>> BEGIN TASK DATA

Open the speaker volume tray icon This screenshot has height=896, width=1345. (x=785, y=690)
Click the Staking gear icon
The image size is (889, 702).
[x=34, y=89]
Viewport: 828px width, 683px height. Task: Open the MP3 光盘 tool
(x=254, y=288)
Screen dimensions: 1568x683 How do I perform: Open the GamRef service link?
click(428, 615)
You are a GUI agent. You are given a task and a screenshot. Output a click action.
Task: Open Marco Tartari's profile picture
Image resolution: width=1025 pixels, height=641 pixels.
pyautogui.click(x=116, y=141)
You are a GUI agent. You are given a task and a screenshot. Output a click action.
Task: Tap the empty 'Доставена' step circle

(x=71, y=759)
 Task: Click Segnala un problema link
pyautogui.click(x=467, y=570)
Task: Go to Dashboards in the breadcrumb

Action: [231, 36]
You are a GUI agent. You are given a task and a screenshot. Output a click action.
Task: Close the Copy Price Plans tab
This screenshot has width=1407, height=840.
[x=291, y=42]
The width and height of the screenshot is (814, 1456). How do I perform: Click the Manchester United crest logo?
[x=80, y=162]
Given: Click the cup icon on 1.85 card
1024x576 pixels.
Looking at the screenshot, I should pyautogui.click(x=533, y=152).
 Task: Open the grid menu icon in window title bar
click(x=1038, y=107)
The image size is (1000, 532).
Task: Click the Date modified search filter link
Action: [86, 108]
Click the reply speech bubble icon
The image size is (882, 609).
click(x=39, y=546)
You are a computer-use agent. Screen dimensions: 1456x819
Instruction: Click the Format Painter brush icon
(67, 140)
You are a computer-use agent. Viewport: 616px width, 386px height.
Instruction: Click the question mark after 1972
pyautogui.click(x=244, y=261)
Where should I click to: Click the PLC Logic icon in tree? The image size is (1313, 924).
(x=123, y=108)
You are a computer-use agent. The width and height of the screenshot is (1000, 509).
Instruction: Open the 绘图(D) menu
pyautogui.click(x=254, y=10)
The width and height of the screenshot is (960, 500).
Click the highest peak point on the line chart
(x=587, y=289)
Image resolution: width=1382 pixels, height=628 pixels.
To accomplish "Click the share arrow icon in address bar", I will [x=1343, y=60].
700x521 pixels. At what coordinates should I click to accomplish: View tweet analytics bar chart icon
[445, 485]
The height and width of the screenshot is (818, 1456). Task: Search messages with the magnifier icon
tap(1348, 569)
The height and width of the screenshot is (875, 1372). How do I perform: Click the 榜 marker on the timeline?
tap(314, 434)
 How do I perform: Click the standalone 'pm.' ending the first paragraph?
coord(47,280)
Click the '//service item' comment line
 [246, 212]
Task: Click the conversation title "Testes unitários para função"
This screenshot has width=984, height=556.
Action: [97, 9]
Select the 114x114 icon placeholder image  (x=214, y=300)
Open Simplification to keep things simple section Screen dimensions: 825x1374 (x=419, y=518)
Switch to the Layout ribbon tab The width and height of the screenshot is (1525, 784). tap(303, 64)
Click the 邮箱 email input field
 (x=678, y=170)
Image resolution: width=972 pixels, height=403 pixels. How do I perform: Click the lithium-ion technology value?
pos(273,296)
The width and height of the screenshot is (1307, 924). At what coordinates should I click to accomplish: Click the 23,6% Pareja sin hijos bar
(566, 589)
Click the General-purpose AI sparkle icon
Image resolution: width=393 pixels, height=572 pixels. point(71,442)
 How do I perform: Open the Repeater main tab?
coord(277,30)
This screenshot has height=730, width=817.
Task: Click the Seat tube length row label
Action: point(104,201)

>> END TASK DATA

• **YOUR INSTRUCTIONS**
Copy out every one of the entries above word for word, keeping each line as it is.

• **THE REPLY**
Open the speaker volume tray icon This screenshot has height=896, width=1345. (x=785, y=690)
Click the Staking gear icon
The image size is (889, 702).
[x=34, y=89]
Viewport: 828px width, 683px height. Task: Open the MP3 光盘 tool
(x=254, y=288)
Screen dimensions: 1568x683 How do I perform: Open the GamRef service link?
click(428, 615)
You are a GUI agent. You are given a task and a screenshot. Output a click action.
Task: Open Marco Tartari's profile picture
Image resolution: width=1025 pixels, height=641 pixels.
pyautogui.click(x=116, y=141)
You are a GUI agent. You are given a task and a screenshot. Output a click action.
Task: Tap the empty 'Доставена' step circle

(x=71, y=759)
 Task: Click Segnala un problema link
pyautogui.click(x=467, y=570)
Task: Go to Dashboards in the breadcrumb

Action: [231, 36]
You are a GUI agent. You are given a task and a screenshot. Output a click action.
Task: Close the Copy Price Plans tab
This screenshot has width=1407, height=840.
[x=291, y=42]
The width and height of the screenshot is (814, 1456). How do I perform: Click the Manchester United crest logo?
[x=80, y=162]
Given: Click the cup icon on 1.85 card
1024x576 pixels.
Looking at the screenshot, I should pyautogui.click(x=533, y=152).
 Task: Open the grid menu icon in window title bar
click(x=1038, y=107)
The image size is (1000, 532).
Task: Click the Date modified search filter link
Action: [86, 108]
Click the reply speech bubble icon
The image size is (882, 609).
click(x=39, y=546)
You are a computer-use agent. Screen dimensions: 1456x819
Instruction: Click the Format Painter brush icon
(67, 140)
You are a computer-use agent. Viewport: 616px width, 386px height.
Instruction: Click the question mark after 1972
pyautogui.click(x=244, y=261)
Where should I click to: Click the PLC Logic icon in tree? The image size is (1313, 924).
(x=123, y=108)
You are a computer-use agent. The width and height of the screenshot is (1000, 509).
Instruction: Open the 绘图(D) menu
pyautogui.click(x=254, y=10)
The width and height of the screenshot is (960, 500).
Click the highest peak point on the line chart
(x=587, y=289)
Image resolution: width=1382 pixels, height=628 pixels.
To accomplish "Click the share arrow icon in address bar", I will [x=1343, y=60].
700x521 pixels. At what coordinates should I click to accomplish: View tweet analytics bar chart icon
[445, 485]
The height and width of the screenshot is (818, 1456). Task: Search messages with the magnifier icon
tap(1348, 569)
The height and width of the screenshot is (875, 1372). How do I perform: Click the 榜 marker on the timeline?
tap(314, 434)
 How do I perform: Click the standalone 'pm.' ending the first paragraph?
coord(47,280)
Click the '//service item' comment line
 [246, 212]
Task: Click the conversation title "Testes unitários para função"
This screenshot has width=984, height=556.
Action: [97, 9]
Select the 114x114 icon placeholder image  (x=214, y=300)
Open Simplification to keep things simple section Screen dimensions: 825x1374 (x=419, y=518)
Switch to the Layout ribbon tab The width and height of the screenshot is (1525, 784). tap(303, 64)
Click the 邮箱 email input field
 (x=678, y=170)
Image resolution: width=972 pixels, height=403 pixels. How do I perform: Click the lithium-ion technology value?
pos(273,296)
The width and height of the screenshot is (1307, 924). At what coordinates should I click to accomplish: Click the 23,6% Pareja sin hijos bar
(566, 589)
Click the General-purpose AI sparkle icon
Image resolution: width=393 pixels, height=572 pixels. point(71,442)
 How do I perform: Open the Repeater main tab?
coord(277,30)
This screenshot has height=730, width=817.
Task: Click the Seat tube length row label
Action: point(104,201)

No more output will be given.